For me, ever since at least the age of 10, this annual demonstration of death, albeit temporary, puts me in mind of the inevitability of real and permanent death.  Every goddam year is a metaphor for every other goddam year, right up to the end. It's sorta like having a full-scale map of the world.

Poets, writers, thinkers of every stripe have dealt with this down through the ages, of course.  The whole dying-and-rising god thing which has been the basis of so many religions arises (yes, I saw that) from this cycle.  If the earth is reborn, why not we?  Keats, in To Autumn ("Season of mists and mellow fruitfulness..."), concentrates on the beauty and bounty of early autumn, while Shelley, his friend and contemporary focuses on the other end of the season in  "Autumn: A Dirge ("The warm sun is failing, the/bleak wind is wailing.");  Andrew Marvell in To His Coy Mistress ("But at my back I always hear/ Time's winged chariot hurrying near," and Billy Collins in, ironically, "On Turning Ten," ("This is the beginning of sadness, I say to myself") have obviously felt it too.  We all must; I'm curious at what age it really strikes each of us, this awareness, this knowledge.  Why are we the only species, so far as we know, which is aware of our mortality?  Wouldn't it be better to have no knowledge it was gonna come?  Just live your life, find your acorns, eat your grass, your plankton, synthesize your photos, and then BAM, it's done.  No dread, no sadness or longing, just the fact, which was there all along, unbeknownst.
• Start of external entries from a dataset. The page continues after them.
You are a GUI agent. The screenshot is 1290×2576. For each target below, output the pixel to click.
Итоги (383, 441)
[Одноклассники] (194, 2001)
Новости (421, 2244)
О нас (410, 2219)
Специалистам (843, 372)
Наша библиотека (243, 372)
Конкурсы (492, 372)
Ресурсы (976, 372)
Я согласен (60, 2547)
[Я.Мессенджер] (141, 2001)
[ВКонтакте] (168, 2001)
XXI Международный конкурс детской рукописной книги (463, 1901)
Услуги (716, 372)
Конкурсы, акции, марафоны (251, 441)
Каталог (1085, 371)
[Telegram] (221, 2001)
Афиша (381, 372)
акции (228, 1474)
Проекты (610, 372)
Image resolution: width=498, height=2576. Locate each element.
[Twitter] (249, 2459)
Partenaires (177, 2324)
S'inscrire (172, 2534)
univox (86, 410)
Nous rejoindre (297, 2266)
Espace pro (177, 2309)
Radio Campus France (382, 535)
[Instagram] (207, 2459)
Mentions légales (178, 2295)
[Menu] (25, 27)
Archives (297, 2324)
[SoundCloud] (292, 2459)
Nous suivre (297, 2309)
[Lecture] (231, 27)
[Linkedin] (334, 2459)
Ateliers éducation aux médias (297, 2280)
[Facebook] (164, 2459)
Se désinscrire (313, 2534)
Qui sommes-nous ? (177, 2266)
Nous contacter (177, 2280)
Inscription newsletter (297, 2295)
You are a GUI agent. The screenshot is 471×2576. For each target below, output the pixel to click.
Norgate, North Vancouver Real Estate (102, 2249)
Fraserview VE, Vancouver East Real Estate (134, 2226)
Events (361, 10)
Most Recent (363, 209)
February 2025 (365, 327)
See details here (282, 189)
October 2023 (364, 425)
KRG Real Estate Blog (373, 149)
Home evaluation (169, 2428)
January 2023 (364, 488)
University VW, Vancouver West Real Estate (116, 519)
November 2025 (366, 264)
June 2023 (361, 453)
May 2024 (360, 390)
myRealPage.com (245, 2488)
Here are some songs to celebrate the beauty and mourn the fading:


All This Useless Beauty                                            June Tabor
Beauty                                                                        Linda Thompson
The Beauty Of The Days Gone By                            Van Morrison
The Beauty Of The Rain                                            Dar Williams
Bird Of Beauty                                                           Stevie Wonder
Bound By The Beauty                                                Jane Siberry
Came So Far For Beauty                                            Jennifer Warnes
Chi-Wahwah Beauty                                                  Ottmar Liebert
For The Beauty Of The Earth                                     Paul Winter Consort
For The Beauty Of Wynona                                       Daniel Lanois
Hesitating Beauty                                                       Billy Bragg/Wilco
Temporary Beauty                                                      Graham Parker
Thing Of Beauty                                                         Hothouse Flowers
Ugly Beauty                                                                Friends Of Dean Martinez
Daylight Fading                                                          Counting Crows
Fading Away                                                               James Taylor
Fading Memory                                                          Eilen Jewell
Don't Fade Away                                                        Dead Can Dance
Don't fade Away                                                         Milla
Don't Fade Away                                                        Willie Nelson
Don't Fade On Me                                                      Tom Petty
Fade Away                                                                  Ernest Ranglin
Fade Into Light                                                           Boz Scaggs
Fade To Black                                                             Dire Straits
Fadeaway                                                                    The BoDeans
Not Fade Away                                                            James Taylor
Not Fade Away                                                            Stones


Noon till two on Tuesday, 91.5 FM, www.wool.fm on the webs.  See ya there?

Is it a coincidence that we refer to Adam and Eve's transgression as "the Fall?"  That's why we're mortal and know it.  Damn.